### TEXTO EXTRAÍDO

CÁSSIO STARLING CARLOS
CRÍTICO DA FOLHA

O anúncio de Mo Yan como Prêmio Nobel de Literatura trouxe como principal referência para o público ocidental a adaptação de um de seus romances para o cinema em 1987.

"Sorgo Vermelho", filmado pelo cineasta chinês Zhang Yimou (que em 2000 adaptaria "Happy Times", outra obra de Yan), foi um dos títulos que marcaram a emergência da chamada "quinta geração". O termo designou o grupo de diretores que integrou a primeira turma após a reabertura da Escola de Cinema de Pequim.

Com filmes que venceram aos poucos dogmas temáticos e visuais impostos durante o período da Revolução Cultural, entre 1966 e 1976, nomes como Chen Kaige e Zhang Yimou atraíram o interesse ocidental.

### ENUNCIADO A
No texto sobre Mo Yan e o cinema chinês, o que designou o termo "quinta geração"?
### ENUNCIADO B
Continue o texto sobre Mo Yan e a quinta geração do cinema chinês a partir de onde ele para.

### MATERIAL FORNECIDO
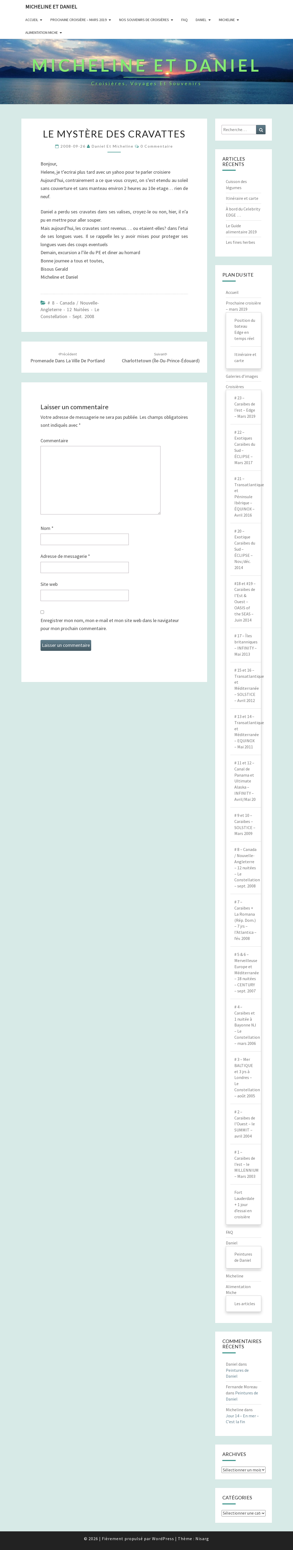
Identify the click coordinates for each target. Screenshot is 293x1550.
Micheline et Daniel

### RESULTADO DO EXERCÍCIO A
O grupo de diretores que integrou a primeira turma após a reabertura da Escola de Cinema de Pequim.

### RESULTADO DO EXERCÍCIO B
"Sorgo Vermelho", filme de estreia de Zhang Yimou, retorna ao norte rural da China nos anos 1920 para narrar uma fábula de sobrevivência que reconstitui a violência dos hábitos culturais impostos à mulher.

Depois de vendida a um velho doente que logo morre, uma jovem tenta sobreviver organizando o negócio na companhia de outras mulheres. Com a invasão japonesa, qualquer projeto de liberdade passa a ser punido com rudeza.

A escolha da vítima feminina retomava uma antiga tradição do cinema chinês, que desde os anos 1920 explorou a carga emocional de melodramas para representar simbolicamente a repressão.

Ao reutilizar a fórmula, o filme foi identificado como manifestação de liberdade, após um período de opressão. Aos olhos ocidentais, porém, a habilidade de explorar simbolicamente as cores num impressionante universo visual é que ficou na memória.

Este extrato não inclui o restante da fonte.